■ **TASK REQUIREMENTS**
After finding the line that contains "Expand the chevron dropdown in row 706", give again that line and each one following it, exactly, until the records end.

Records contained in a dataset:
★ ★ ★

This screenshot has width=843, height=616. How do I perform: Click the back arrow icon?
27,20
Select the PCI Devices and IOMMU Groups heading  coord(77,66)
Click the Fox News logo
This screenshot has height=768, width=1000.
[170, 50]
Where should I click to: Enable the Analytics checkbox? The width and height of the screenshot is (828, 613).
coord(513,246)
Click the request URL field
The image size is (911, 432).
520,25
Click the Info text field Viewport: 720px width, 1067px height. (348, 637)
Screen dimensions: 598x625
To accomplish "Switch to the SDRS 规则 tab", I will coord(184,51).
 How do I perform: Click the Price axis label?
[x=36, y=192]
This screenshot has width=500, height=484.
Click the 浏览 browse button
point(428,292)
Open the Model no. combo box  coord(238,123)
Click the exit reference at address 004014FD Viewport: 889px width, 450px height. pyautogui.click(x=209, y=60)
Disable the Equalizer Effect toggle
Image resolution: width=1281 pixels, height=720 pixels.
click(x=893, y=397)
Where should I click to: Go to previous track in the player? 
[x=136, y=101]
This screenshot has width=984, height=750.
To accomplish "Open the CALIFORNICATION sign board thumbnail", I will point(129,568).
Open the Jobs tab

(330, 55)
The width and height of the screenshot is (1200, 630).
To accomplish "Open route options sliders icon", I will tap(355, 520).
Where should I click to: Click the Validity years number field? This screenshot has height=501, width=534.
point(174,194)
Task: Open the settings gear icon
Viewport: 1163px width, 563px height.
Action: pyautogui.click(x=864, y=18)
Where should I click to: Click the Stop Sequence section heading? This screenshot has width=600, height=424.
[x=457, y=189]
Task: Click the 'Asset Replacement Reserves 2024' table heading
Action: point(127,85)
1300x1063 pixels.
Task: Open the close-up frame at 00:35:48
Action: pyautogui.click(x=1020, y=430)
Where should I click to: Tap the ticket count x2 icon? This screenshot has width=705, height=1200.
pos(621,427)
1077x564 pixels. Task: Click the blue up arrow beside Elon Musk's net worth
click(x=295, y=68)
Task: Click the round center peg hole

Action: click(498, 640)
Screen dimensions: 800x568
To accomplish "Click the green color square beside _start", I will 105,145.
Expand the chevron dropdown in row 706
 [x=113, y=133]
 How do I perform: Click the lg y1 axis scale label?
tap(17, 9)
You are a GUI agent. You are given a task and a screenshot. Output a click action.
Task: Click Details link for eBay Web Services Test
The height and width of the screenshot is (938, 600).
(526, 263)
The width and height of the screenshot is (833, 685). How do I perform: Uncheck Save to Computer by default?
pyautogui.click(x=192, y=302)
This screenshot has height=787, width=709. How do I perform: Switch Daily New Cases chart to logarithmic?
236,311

★ ★ ★

■ **WRITTEN ANSWER**
Expand the chevron dropdown in row 706
 [x=113, y=133]
 How do I perform: Click the lg y1 axis scale label?
tap(17, 9)
You are a GUI agent. You are given a task and a screenshot. Output a click action.
Task: Click Details link for eBay Web Services Test
The height and width of the screenshot is (938, 600).
(526, 263)
The width and height of the screenshot is (833, 685). How do I perform: Uncheck Save to Computer by default?
pyautogui.click(x=192, y=302)
This screenshot has height=787, width=709. How do I perform: Switch Daily New Cases chart to logarithmic?
236,311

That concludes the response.